New Zealand Dollar’s Interest Rate Outlook Fading
With an uneven risk aversion move developing this past session, it wasn’t surprising to see the carry-based New Zealand dollar flashing red against all of its major counterparts. The heaviest move would come from the favored yield pair, NZD/JPY, which dropped 2.3 %, the biggest single-day decline since June 11. It is difficult to assess with the overbearing risk theme. And, certainly if this trend continues to develop it should be every kiwi trader’s primary focus. But, there is also a local fundamental concern contributing to this move. The New Zealand dollar has balked at risk aversion flows and experienced considerable gains against fellow ‘risk’ currencies (AUD/NZD) due in part to its robust rate forecast. Yet, the 86 bps of total rate hikes over 12 months expected from the RBNZ through last Monday is now 18 bps lower.

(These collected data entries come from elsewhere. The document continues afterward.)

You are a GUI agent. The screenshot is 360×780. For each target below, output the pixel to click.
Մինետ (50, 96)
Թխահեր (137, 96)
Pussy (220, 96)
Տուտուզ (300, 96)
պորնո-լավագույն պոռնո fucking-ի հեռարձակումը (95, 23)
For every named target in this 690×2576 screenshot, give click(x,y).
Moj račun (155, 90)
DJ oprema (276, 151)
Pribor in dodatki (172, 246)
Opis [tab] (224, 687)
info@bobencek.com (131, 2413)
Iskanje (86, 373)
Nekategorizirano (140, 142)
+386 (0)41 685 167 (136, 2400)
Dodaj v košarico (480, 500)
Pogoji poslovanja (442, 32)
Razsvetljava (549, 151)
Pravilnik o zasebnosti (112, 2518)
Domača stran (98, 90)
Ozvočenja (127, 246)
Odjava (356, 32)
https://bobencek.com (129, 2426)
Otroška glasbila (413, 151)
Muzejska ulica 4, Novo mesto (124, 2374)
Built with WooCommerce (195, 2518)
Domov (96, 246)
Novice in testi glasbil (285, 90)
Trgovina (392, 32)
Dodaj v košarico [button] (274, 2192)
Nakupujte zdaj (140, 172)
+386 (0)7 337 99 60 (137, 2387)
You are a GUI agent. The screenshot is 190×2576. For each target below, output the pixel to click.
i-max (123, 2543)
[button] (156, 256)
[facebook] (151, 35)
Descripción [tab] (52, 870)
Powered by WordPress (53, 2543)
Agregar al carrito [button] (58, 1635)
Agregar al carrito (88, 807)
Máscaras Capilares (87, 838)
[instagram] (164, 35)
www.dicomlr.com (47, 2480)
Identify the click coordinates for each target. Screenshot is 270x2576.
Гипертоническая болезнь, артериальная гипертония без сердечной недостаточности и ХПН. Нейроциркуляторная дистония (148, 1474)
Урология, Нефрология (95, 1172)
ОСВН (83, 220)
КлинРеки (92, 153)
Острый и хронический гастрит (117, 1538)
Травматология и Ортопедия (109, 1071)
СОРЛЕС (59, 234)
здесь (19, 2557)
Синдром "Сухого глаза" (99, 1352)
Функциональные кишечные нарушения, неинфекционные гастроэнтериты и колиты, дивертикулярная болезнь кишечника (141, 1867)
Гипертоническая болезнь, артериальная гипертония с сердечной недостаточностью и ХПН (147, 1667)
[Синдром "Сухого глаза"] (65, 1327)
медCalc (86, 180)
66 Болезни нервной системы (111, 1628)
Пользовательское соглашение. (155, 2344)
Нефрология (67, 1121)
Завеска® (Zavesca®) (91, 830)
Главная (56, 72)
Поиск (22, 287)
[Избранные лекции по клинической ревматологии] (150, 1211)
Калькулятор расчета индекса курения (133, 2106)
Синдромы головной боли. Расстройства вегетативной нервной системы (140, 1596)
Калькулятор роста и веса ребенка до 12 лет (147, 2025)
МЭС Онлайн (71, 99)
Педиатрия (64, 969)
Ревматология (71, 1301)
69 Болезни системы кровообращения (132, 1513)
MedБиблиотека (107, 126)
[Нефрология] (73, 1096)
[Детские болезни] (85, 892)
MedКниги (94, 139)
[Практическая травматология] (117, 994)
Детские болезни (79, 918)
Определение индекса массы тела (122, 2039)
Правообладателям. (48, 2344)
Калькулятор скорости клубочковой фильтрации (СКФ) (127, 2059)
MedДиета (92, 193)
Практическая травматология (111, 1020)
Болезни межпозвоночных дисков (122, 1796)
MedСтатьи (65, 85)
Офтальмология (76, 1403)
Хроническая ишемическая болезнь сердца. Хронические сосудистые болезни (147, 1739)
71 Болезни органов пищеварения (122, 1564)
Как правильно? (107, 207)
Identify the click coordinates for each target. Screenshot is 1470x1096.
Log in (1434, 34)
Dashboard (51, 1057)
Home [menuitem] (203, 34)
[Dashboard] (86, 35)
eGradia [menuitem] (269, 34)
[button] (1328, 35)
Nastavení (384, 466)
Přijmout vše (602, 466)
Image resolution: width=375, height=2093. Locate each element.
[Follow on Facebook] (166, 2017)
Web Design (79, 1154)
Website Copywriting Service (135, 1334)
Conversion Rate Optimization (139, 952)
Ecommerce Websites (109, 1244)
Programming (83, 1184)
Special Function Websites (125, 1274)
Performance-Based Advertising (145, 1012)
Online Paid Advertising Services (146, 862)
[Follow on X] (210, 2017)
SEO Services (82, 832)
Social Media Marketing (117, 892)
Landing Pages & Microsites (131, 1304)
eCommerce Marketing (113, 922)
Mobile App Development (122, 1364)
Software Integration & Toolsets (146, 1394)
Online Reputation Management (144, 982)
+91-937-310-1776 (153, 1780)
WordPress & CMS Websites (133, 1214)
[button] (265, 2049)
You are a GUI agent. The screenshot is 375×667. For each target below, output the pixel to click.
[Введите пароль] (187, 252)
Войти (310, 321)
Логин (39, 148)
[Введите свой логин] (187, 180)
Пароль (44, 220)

Gold’s Recovery Now 20 Percent Strong, Global Risks Offset Taper
Since setting the three-year low on June 28, gold has advanced a hearty 20%. That is significant progress and under most definitions evidence of a bull trend. Yet, when we put this strength in context – specifically that the two-month rebound is only a third of plunge from last October – there is reason to be cautious. The precious metal’s most recent push beyond $1,400 brings the tally to a four-day climb. We have seen a number of runs of this magnitude in the past year (10 to be precise) and most of them have ended in a revived bear trend. The difference this time is that momentum has changed hands to the bulls in the short-term. The fundamental drive in this move is a combination of market-wide uncertainty in the financial markets seen in the high-correlation drop in global stocks alongside hesitation from the greenback. If the Syrian tensions further add to fear and the dollar doesn’t play the reserve card, gold may return to $1,500 within a week.